**Task description**
Whenever the word "menu" shows up in a line of the data, copy that line.

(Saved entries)
::::

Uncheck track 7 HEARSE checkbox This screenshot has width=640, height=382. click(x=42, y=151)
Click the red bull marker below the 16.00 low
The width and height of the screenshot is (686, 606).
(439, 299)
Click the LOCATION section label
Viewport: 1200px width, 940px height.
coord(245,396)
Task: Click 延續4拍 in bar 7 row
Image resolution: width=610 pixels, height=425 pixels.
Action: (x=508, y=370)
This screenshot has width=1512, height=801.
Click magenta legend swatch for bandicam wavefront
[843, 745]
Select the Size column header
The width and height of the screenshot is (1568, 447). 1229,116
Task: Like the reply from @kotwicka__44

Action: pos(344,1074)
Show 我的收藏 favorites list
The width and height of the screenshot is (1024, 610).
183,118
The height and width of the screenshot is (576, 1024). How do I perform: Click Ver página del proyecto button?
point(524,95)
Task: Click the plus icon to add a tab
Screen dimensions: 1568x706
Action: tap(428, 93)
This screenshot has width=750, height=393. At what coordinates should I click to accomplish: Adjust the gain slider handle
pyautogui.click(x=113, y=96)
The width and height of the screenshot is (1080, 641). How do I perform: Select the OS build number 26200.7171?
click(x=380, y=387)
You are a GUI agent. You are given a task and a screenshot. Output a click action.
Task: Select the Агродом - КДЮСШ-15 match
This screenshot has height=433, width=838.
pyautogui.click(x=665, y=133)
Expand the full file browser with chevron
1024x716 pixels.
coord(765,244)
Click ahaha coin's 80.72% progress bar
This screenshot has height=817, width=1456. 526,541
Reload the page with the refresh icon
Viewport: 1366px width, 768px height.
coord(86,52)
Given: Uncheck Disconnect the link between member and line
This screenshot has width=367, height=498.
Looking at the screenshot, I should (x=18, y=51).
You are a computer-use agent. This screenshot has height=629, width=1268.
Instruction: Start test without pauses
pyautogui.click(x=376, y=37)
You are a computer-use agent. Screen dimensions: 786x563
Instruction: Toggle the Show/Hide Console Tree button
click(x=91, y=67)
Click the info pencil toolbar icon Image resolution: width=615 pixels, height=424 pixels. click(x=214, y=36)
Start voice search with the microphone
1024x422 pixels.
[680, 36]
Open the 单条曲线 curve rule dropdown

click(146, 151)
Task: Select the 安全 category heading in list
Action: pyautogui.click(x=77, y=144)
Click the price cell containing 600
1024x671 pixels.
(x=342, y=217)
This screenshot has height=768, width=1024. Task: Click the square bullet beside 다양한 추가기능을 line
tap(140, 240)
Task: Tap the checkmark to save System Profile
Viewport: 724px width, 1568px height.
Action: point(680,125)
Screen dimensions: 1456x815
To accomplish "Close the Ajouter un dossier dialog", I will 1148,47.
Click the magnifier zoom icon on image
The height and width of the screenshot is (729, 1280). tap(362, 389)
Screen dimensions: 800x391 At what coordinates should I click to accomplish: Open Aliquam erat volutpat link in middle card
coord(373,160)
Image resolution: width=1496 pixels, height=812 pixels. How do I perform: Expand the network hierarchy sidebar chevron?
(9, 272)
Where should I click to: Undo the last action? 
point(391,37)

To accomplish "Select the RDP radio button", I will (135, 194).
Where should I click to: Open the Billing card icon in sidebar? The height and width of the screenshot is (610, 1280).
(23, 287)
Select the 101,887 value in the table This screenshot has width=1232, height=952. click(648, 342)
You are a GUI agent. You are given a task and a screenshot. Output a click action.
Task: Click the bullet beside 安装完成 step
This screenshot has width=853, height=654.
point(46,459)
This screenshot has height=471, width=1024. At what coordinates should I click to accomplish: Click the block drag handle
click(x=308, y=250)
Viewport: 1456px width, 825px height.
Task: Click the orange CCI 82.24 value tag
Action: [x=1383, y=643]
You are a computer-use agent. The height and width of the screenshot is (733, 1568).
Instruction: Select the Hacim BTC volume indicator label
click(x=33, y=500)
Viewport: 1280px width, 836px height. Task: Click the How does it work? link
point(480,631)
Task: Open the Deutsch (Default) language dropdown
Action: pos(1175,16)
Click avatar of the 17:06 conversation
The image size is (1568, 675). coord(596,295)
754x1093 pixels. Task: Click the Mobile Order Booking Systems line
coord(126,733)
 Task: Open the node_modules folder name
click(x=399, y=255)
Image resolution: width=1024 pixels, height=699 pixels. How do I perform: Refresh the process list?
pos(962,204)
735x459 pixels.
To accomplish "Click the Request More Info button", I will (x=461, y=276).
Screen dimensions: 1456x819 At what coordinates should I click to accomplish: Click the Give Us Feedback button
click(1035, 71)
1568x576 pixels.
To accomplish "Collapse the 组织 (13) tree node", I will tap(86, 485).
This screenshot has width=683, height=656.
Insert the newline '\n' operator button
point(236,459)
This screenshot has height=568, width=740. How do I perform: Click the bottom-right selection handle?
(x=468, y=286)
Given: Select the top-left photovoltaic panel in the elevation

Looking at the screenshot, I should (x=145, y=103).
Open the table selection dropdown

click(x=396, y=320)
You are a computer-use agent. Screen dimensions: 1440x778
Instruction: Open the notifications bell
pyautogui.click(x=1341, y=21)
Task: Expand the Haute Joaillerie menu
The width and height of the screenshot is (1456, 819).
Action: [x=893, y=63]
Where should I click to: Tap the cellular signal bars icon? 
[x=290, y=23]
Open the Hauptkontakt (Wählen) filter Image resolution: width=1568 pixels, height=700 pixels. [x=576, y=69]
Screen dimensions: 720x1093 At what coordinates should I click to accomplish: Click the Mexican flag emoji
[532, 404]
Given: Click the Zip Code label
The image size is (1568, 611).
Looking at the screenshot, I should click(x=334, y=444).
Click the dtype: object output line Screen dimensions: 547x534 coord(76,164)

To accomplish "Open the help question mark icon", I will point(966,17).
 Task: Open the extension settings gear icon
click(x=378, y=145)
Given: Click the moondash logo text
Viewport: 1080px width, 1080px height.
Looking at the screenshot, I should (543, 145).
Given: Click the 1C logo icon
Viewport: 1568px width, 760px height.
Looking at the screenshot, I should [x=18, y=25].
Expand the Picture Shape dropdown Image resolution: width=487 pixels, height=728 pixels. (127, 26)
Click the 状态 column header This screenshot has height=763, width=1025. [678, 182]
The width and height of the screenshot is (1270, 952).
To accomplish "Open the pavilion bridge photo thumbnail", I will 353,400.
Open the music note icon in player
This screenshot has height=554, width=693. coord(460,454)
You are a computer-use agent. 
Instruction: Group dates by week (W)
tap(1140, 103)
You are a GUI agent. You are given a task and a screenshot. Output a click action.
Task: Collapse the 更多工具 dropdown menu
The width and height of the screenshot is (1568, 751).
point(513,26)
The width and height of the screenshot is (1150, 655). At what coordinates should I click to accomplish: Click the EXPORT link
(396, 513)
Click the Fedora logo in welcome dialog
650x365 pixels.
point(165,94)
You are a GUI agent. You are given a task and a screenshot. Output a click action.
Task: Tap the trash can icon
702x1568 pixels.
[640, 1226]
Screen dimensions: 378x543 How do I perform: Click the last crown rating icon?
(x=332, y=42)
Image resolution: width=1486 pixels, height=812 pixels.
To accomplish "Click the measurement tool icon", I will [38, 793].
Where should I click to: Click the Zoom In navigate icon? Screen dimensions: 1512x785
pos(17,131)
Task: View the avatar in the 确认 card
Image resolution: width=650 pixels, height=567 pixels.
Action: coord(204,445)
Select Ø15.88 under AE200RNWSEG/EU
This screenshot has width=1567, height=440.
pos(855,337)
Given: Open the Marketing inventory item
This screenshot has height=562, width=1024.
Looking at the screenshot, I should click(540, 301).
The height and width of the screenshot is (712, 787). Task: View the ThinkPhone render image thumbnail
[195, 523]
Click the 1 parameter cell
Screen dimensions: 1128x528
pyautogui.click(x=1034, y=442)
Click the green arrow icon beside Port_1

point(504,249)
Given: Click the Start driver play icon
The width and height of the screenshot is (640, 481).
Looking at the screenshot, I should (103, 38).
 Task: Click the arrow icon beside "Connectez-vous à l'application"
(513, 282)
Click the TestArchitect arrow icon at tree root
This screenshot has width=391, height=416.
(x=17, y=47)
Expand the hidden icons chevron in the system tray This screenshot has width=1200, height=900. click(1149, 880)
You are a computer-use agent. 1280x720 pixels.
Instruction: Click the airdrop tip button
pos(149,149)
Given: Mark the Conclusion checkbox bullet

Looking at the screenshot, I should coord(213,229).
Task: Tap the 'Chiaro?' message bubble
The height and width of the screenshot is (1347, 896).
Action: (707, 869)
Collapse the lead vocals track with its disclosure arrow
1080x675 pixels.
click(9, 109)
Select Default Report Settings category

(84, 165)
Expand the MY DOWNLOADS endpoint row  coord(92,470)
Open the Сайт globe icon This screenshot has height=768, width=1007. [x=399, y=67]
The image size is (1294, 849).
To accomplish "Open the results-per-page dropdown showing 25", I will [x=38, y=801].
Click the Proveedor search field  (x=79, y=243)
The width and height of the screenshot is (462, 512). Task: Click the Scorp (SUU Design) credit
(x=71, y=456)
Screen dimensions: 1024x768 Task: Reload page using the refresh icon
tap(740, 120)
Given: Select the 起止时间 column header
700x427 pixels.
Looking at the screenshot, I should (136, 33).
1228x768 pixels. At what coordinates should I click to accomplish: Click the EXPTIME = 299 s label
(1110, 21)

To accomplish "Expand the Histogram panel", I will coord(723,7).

::::

**Solution for this exercise**
Task: Expand the Haute Joaillerie menu
Task: Collapse the 更多工具 dropdown menu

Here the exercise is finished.